In the past ten years or so, Semantic Versioning a.k.a “SemVer” has become extremely popular in the software development world. The idea is that libraries and services can convey information to users about how the application programming interface (API) of that library/package/service is evolving just using the version number. This information is conveyed through three dotted numbers that form a logical clock for totally ordering changes to the software API:
Semantic Version Numbers
====================== Specification ======================== Version = <Major>.<Minor>.<Patch> Major: this number goes up when the public API breaks Minor: this number goes up when the public API changes Patch: this number goes up when the public API doesn't change ====================== Examples ============================= # A Minor API change happened, safe to upgrade 1.4.5 -> 1.5.0 # API breakage, probably unsafe to upgrade 1.7.0 -> 2.0.0 # Who knows what will happen 0.182.13 -> 0.182.14 =============================================================
Armed with this information, software developers can theoretically upgrade without fear of the new version breaking their code.
How SemVer Breaks
I believe that this versioning scheme, in practice, is problematic and creates a large amount of pain in our industry.
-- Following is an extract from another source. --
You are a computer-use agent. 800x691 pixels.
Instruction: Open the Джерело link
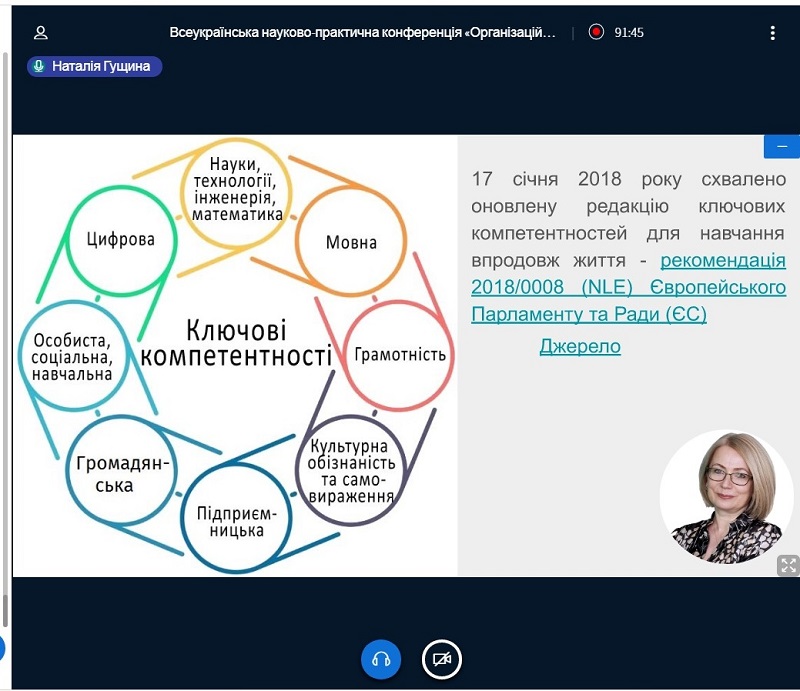tap(580, 346)
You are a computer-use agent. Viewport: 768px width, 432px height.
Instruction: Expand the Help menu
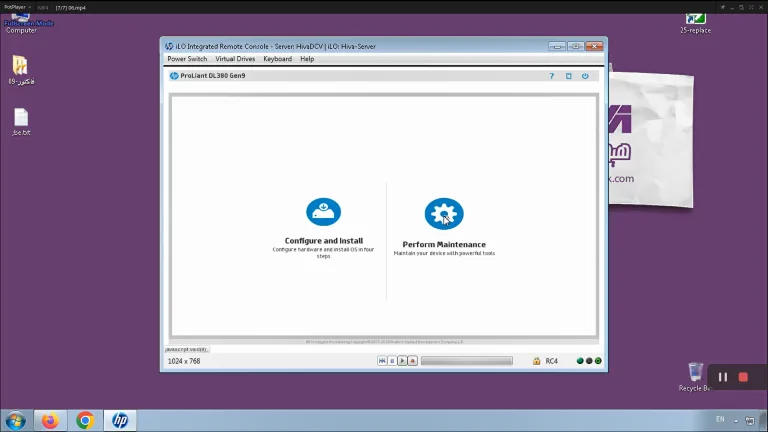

Three concrete failure modes I witness frequently are:
- Most packaging systems (deb, rpm, python, ruby, java, etc …) cannot simultaneously install multiple major versions of the same package name. This often leaves users unable to upgrade to the latest major version due to (reasonable) fear of breakages.
- Frequent major version bumps frequently break functional code, leading to dependency hell where library/service authors mix and match min, max, and exact version pins on major versions to try to work around various incompatibilities. These pins inevitably conflict.
- There is still no standard way to derive the source code which produced the artifact or seeing the difference between two versions. This makes it hard to verify how the API is breaking or whether it will break specific usage patterns.
There is also the somewhat annoying issue of the plethora of
which happen because developers, somewhat reasonably, don’t want to release
a public API they will have to stand behind until they can be certain they
Ultimately these factors lead to software developers, myself included, viewing dependency upgrades with great trepidation. Quite reasonably developers defend themselves from breakage by either not upgrading their dependencies (unless they are forced to), vendoring dependent code, or skipping dependencies all together and just writing it themselves.
Reduce the Fear: Breaking Versions Must Cohabitate
The use of the major version number in SemVer to indicate API breakage is by far the most problematic aspect of the design. In an ideal world, packaging systems and programming languages would automatically namespace different major versions, and code that depends on a particular major version would have all references specifically reference the major version namespace. Unfortunately, we do not live in an ideal world and most packaging systems simply don’t support this. Three examples that I personally struggle with frequently:
Debian packages (
aptitude in particular): You only get one version
and the higher one is almost always chosen even if that may break less-than
pins. A common practice with debian packages to work around these limitations
is to release new packages with a different name.
Java libraries (
gradle in particular): In a given class path you
can only have one implementation of a given package. Even if you manage to
convince gradle or maven to pull down multiple versions of a
.jar, good luck
getting the JVM to not pick one implementation arbitrarily. As a result, Java
developers often resort to hacks like
package path rewriting.
Python libraries (
pip in particular): While the Python community has
moved towards isolated virtual environments which does make this issue slightly
less of an issue (and with tools like
dhvirtualenv it gets even
better), you still can’t install multiple versions of the same package in the
same virtualenv. Most Python projects I am aware of either don’t work around
this and break all the things, or release multiple package names.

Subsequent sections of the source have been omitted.